For the square, $n = 4$, which is an even number. A triangle has $n = 3$, which is odd. Since the parity of the number of vertices is invariant under the cut-and-flip operation, it is impossible to obtain a triangle from a square, because transforming from $n = 4$ to $n = 3$ would change the parity, violating the established invariant. Lemma 1 concerning angle sums supports that the polygon remains simple and planar, ensuring no hidden vertex cancellation occurs in the process. Therefore, no sequence of allowed operations can reduce a square to a triangle. This completes the proof.
∎
Verification of Key Steps
The crucial verification involves confirming that the parity of the number of vertices is indeed invariant.
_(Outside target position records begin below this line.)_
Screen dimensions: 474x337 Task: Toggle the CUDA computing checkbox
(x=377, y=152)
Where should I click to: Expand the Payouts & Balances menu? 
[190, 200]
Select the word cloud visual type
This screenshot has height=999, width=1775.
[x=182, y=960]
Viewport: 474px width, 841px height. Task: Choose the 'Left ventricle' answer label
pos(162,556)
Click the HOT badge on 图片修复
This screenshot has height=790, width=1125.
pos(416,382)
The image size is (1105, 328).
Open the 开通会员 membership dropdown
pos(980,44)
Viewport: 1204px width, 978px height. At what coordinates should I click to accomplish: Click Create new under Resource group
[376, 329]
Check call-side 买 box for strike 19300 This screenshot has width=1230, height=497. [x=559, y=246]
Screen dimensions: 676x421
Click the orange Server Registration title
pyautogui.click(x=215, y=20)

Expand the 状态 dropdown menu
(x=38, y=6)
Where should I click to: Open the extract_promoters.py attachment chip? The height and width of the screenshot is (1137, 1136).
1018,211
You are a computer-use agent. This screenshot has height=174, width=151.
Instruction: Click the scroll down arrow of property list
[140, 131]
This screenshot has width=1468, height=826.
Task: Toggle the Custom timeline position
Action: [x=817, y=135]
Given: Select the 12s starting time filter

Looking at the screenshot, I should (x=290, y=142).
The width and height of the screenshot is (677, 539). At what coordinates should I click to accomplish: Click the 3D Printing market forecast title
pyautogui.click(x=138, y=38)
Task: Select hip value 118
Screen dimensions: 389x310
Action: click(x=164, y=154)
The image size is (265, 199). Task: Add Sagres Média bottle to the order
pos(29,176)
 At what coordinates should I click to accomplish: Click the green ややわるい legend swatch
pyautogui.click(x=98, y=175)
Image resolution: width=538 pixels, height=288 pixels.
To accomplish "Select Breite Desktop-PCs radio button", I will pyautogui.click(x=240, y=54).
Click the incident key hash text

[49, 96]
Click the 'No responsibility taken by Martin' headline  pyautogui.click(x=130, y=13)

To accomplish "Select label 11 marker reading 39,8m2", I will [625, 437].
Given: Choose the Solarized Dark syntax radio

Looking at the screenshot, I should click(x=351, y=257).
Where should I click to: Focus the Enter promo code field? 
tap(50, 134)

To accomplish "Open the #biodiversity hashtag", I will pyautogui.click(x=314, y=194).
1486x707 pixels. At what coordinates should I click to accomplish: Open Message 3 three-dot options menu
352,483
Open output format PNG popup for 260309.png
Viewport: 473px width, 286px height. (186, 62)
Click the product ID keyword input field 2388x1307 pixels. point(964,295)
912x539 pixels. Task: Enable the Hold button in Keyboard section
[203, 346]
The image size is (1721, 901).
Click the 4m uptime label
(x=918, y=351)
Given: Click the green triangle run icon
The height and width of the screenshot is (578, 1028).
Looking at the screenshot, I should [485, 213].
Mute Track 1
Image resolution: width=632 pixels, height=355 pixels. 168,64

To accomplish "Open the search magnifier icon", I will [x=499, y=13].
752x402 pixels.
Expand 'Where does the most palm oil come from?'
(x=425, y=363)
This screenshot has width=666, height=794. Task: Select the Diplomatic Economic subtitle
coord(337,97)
Consider a cut along an edge versus a diagonal. Cutting along an edge merely creates two overlapping polygons with coinciding vertices along the cut, preserving the vertex count. Cutting along a diagonal of a square produces two triangles with four vertices each, and reattaching along the diagonal restores four vertices. Introducing extra subdivision points along the cut line produces pairs of vertices, which coincide after the flip and reattachment, leaving the total vertex count unchanged. Each tested configuration respects the parity invariant. There is no scenario in which flipping one piece reduces the total number of vertices by one, confirming that the square cannot be transformed into a triangle.
Alternative Approaches
An alternative approach uses the invariant of the Euler characteristic for planar graphs embedded in the polygon. Each simple polygon corresponds to a planar graph with one face and $n$ vertices; the cut-and-flip operation preserves the number of faces and edges in such a way that the Euler characteristic remains constant, implying the number of vertices modulo 2 is fixed. This method is equivalent in rigor but introduces more formal graph-theoretic language. The main approach using vertex parity is preferable because it is elementary, fully geometric, and directly tied to the number of polygon sides, avoiding abstraction beyond the problem's intended scope.